*** Opening of The data ***

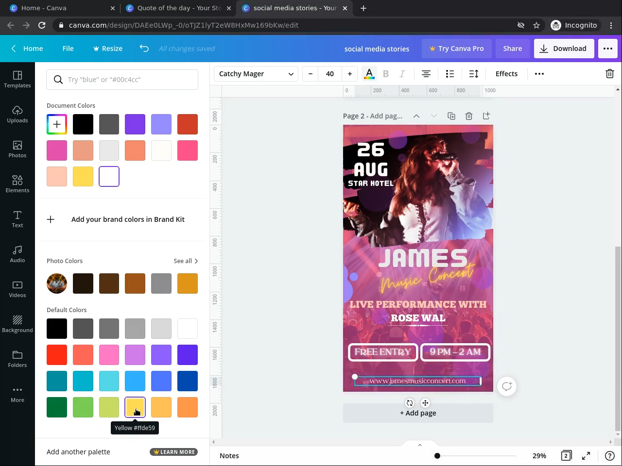Click the undo arrow

coord(144,49)
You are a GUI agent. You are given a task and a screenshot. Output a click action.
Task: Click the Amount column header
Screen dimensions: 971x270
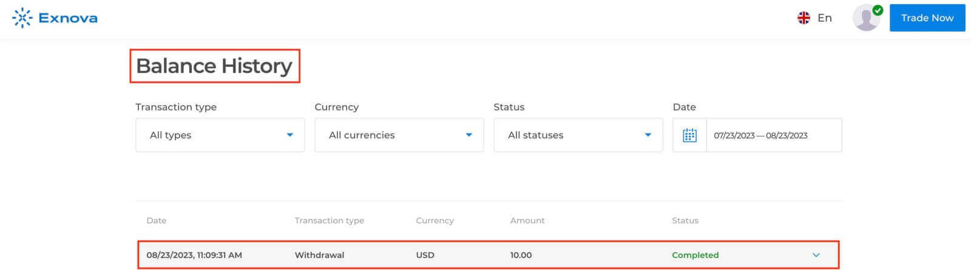click(527, 220)
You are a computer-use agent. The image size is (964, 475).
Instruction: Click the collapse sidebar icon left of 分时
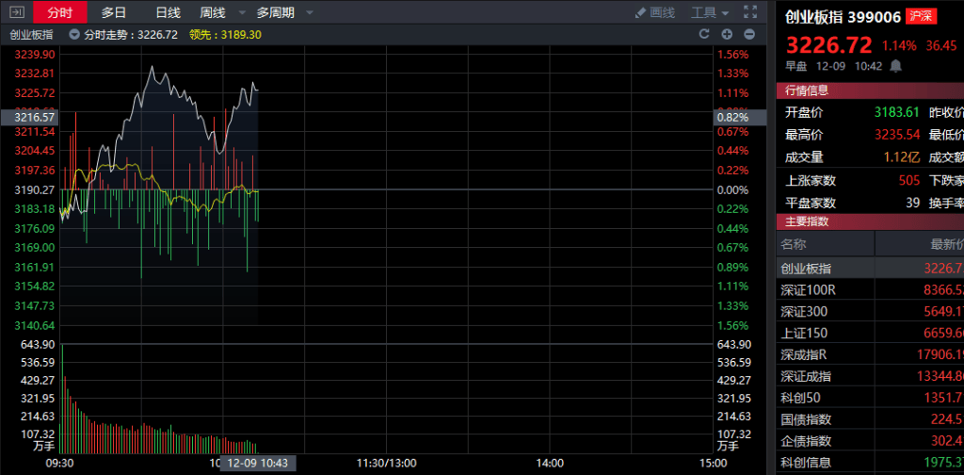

*** Close of The data ***

[Exercise]
Take the line containing "Task: Click the Amount column header" as the first and the last line of the records as the end. Print every line in that span exactly, leaving out pictures.

[Response]
Task: Click the Amount column header
Screen dimensions: 971x270
click(527, 220)
You are a computer-use agent. The image size is (964, 475).
Instruction: Click the collapse sidebar icon left of 分时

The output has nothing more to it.